Your task:
Using the records that follow, work out the number of lines with the word "Given" in them; reply with that number only.

*** Source material ***

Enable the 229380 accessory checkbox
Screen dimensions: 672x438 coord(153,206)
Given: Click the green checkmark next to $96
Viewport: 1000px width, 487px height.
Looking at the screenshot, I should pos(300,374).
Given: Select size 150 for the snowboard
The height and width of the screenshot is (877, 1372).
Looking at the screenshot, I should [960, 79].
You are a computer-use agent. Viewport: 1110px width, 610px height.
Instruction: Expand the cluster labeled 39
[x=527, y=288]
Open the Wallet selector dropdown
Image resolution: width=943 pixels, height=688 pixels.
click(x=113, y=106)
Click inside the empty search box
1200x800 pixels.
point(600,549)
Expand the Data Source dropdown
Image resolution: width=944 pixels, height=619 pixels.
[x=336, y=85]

*** End of Source material ***

Exercise output:
2